WRITTEN REQUEST -
Return the listing below verbatim, keeping every line, character, and blank line as it appears.

++++ DATA FOR THIS TASK ++++

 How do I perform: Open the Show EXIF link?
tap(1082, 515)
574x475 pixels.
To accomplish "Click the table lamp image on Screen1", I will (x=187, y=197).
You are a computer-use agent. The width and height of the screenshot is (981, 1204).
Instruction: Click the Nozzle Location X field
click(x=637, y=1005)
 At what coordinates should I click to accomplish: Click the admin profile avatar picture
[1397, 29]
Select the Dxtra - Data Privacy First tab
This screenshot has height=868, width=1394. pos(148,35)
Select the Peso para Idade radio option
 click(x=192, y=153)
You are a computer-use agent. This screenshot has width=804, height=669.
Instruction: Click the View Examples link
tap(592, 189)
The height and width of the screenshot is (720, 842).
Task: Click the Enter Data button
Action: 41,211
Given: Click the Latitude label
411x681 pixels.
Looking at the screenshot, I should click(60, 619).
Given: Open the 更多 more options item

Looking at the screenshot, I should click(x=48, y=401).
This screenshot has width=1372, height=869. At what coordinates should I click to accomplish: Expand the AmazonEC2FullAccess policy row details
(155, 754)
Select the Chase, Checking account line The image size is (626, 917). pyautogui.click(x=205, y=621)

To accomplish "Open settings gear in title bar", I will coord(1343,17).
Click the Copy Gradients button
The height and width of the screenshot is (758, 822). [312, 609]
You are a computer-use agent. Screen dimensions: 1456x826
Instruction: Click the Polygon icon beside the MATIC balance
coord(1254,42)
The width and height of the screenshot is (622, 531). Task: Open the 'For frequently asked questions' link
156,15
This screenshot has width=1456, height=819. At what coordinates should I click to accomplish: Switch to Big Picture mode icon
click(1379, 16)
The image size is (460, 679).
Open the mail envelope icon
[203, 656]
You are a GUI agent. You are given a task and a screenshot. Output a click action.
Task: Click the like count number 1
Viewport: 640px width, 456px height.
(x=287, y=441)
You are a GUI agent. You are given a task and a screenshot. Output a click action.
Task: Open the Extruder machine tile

++++

WORKED ANSWER -
 How do I perform: Open the Show EXIF link?
tap(1082, 515)
574x475 pixels.
To accomplish "Click the table lamp image on Screen1", I will (x=187, y=197).
You are a computer-use agent. The width and height of the screenshot is (981, 1204).
Instruction: Click the Nozzle Location X field
click(x=637, y=1005)
 At what coordinates should I click to accomplish: Click the admin profile avatar picture
[1397, 29]
Select the Dxtra - Data Privacy First tab
This screenshot has height=868, width=1394. pos(148,35)
Select the Peso para Idade radio option
 click(x=192, y=153)
You are a computer-use agent. This screenshot has width=804, height=669.
Instruction: Click the View Examples link
tap(592, 189)
The height and width of the screenshot is (720, 842).
Task: Click the Enter Data button
Action: 41,211
Given: Click the Latitude label
411x681 pixels.
Looking at the screenshot, I should click(60, 619).
Given: Open the 更多 more options item

Looking at the screenshot, I should click(x=48, y=401).
This screenshot has width=1372, height=869. At what coordinates should I click to accomplish: Expand the AmazonEC2FullAccess policy row details
(155, 754)
Select the Chase, Checking account line The image size is (626, 917). pyautogui.click(x=205, y=621)

To accomplish "Open settings gear in title bar", I will coord(1343,17).
Click the Copy Gradients button
The height and width of the screenshot is (758, 822). [312, 609]
You are a computer-use agent. Screen dimensions: 1456x826
Instruction: Click the Polygon icon beside the MATIC balance
coord(1254,42)
The width and height of the screenshot is (622, 531). Task: Open the 'For frequently asked questions' link
156,15
This screenshot has width=1456, height=819. At what coordinates should I click to accomplish: Switch to Big Picture mode icon
click(1379, 16)
The image size is (460, 679).
Open the mail envelope icon
[203, 656]
You are a GUI agent. You are given a task and a screenshot. Output a click action.
Task: Click the like count number 1
Viewport: 640px width, 456px height.
(x=287, y=441)
You are a GUI agent. You are given a task and a screenshot. Output a click action.
Task: Open the Extruder machine tile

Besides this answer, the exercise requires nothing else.